Illusionism proposes that phenomenal consciousness—the "what it's like" aspect of experience that seems so mysterious—is an illusion created by our introspective faculties. Developed most explicitly by Keith Frankish and influenced by Daniel Dennett's earlier work, illusionism is a deflationary approach that aims to dissolve rather than solve the hard problem of consciousness.

The central claim is not that we lack mental states or experiences, but that these states don't have the special, intrinsic, ineffable properties they seem to have upon introspection. When we introspect and report that our experiences have irreducible qualitative character—that there's "something it's like" to see red that can't be captured in functional or physical terms—we are being systematically misled by our cognitive systems. The apparent mysteriousness of consciousness is itself a product of how we represent our own mental states, not a feature of the states themselves.

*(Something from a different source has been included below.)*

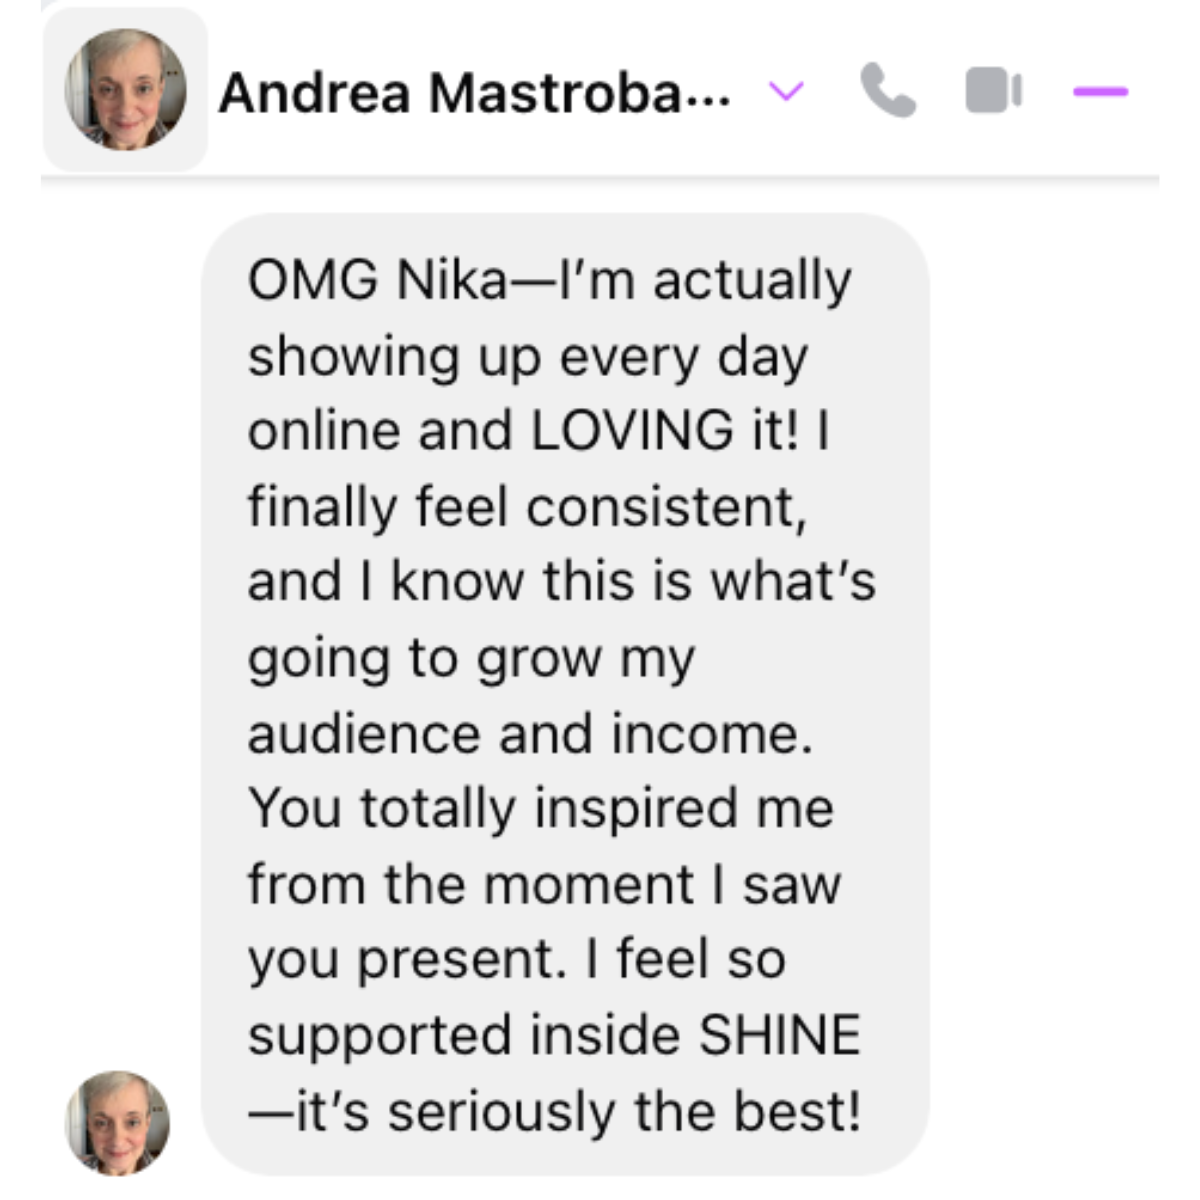Minimize the chat using the purple dash
1200x1200 pixels.
point(1101,91)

Illusionism explains why consciousness seems hard to explain: we're trying to explain a property that doesn't exist as we conceive it. The real explanatory target is the illusion itself—why do we represent our mental states as having these seemingly non-physical properties? This can be explained in standard neuroscientific and cognitive terms. Illusionism has been called the "hard-headed" response to the hard problem, trading the mystery of consciousness for the more tractable task of explaining a representational quirk. Critics argue that the felt reality of experience cannot be an illusion, since the illusion itself would be an experience, but illusionists maintain that this objection misconstrues their position.